平成30年度から、訪問介護、通所介護の予防給付事業は、「介護予防・日常生活支援事業」として、個々の自治体の創意工夫にもとづき、介護事業者による専門サービスに加えて、地域NPOやボランティアなど、さまざまな担い手によるサービス提供が求められて来るようになってきます。(現在は経過措置期間)
このような日常生活支援事業のサービスの担い手として、地域の元気高齢者の参加が大いに期待されています。元気な高齢者が、身体の弱った高齢者を支える。そのような仕組みが構築出来れば、地域の社会関係資本は豊かになっていくでしょう。
但し、先に述べた社会的つながりが弱い国民性ゆえに、単純に高齢者に対して参加を呼びかけたとしても、そうそう簡単に日常生活支援ボランティアが集まるとは考えられません。何らかの工夫が必要となります。

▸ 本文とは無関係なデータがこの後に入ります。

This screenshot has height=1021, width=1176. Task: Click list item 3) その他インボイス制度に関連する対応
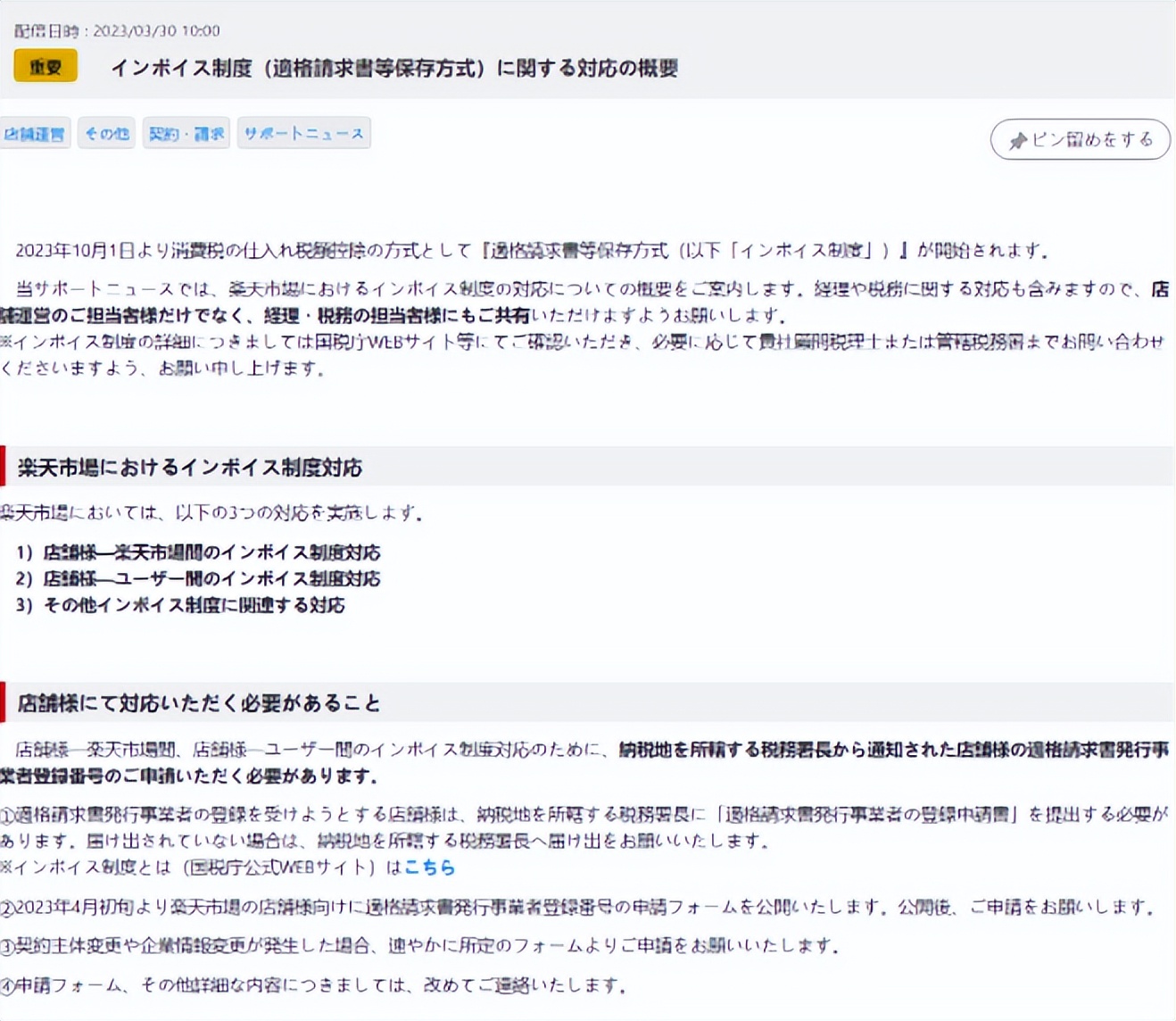(180, 605)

そのためのヒントとしてひとつ考えられるのは、仮にボランティアであっても、行政の市民活動支援課や社会福祉協議会といった公的セクションが、「地域生活支援協力委員」「地域貢献支援員」などの肩書で正式に委嘱するというプロセスです。人は、一定のポジションを提供すれば、それに相応しい「役割期待」を果たそうとする性質を備えています。このような地域への貢献を委嘱し、彼らに役割を提供することによって、その結果「切れる高齢者」の数も減っていくのではないでしょうか。